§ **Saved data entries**

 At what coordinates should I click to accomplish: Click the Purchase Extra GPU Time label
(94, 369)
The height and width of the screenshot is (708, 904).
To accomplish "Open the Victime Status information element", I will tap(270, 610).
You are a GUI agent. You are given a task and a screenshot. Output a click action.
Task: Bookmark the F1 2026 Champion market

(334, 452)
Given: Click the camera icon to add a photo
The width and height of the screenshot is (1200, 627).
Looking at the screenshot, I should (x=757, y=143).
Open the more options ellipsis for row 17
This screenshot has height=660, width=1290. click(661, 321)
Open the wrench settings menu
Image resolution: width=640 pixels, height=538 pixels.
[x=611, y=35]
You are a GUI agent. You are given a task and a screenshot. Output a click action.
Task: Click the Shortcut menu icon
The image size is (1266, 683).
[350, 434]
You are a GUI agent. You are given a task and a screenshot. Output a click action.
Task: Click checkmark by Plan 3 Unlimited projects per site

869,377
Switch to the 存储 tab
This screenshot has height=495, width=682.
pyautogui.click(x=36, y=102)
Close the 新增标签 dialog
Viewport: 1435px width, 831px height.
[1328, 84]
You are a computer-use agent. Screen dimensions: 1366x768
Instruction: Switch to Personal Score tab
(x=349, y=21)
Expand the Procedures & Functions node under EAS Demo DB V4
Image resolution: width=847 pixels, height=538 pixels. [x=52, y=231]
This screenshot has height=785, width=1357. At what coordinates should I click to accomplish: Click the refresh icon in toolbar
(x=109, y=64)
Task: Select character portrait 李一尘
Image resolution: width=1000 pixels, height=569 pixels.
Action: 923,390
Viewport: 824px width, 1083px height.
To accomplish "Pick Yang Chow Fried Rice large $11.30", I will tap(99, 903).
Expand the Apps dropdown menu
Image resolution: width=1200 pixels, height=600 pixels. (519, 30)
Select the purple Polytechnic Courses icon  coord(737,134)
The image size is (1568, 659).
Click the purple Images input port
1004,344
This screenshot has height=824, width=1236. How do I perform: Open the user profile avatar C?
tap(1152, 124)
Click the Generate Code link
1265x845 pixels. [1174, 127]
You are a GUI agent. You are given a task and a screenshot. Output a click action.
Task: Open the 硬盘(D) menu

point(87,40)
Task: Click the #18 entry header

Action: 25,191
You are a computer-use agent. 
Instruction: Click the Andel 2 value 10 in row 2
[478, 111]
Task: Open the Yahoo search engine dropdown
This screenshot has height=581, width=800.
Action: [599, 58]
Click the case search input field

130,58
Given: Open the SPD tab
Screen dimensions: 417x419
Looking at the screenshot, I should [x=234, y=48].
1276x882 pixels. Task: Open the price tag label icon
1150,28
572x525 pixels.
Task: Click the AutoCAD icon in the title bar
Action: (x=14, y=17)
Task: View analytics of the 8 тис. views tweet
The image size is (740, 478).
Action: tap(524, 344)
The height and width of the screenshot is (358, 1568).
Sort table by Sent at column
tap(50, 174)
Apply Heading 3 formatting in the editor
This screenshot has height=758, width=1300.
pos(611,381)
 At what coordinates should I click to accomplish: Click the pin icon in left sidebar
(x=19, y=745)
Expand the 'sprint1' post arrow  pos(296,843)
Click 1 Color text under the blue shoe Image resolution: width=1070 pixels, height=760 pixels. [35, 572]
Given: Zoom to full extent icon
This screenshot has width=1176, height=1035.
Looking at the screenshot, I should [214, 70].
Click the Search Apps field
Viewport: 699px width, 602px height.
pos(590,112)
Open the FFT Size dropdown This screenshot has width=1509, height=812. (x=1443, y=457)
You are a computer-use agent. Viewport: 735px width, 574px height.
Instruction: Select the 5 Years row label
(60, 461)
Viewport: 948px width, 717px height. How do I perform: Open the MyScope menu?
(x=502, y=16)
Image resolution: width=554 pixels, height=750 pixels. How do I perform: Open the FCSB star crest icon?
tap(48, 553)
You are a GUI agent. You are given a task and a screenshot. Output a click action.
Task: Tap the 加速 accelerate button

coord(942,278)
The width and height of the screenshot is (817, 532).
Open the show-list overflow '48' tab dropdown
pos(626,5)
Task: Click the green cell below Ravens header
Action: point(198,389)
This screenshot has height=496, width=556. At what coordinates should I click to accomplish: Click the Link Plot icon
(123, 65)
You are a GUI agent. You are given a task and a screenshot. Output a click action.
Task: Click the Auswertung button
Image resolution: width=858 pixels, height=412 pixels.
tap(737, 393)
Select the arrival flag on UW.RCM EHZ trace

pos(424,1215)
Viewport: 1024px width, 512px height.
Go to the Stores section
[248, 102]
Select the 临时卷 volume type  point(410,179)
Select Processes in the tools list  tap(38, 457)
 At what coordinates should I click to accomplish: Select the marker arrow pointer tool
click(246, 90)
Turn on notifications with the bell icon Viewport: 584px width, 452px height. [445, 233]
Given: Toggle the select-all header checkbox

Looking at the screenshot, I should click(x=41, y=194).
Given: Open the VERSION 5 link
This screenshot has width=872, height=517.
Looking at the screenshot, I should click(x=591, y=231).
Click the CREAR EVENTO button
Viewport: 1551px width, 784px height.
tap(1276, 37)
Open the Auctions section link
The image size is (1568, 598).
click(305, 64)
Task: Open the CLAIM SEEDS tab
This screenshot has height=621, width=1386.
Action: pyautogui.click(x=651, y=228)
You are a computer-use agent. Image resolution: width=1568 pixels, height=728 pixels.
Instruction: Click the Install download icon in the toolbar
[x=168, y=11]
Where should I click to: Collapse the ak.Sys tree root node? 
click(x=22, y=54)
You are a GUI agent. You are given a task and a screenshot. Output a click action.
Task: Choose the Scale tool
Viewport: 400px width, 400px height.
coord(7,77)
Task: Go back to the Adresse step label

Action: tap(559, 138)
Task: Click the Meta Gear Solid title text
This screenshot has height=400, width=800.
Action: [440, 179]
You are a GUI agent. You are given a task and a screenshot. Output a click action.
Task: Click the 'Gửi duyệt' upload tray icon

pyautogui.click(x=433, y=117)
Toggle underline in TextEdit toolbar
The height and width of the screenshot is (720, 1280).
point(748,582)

§ **Your assignment**
Display each line of the data where "computer" occurs.

§ **Solution for this task**
You are a computer-use agent. Screen dimensions: 1366x768
You are a computer-use agent. 
You are a computer-use agent. Viewport: 735px width, 574px height.
You are a computer-use agent. Image resolution: width=1568 pixels, height=728 pixels.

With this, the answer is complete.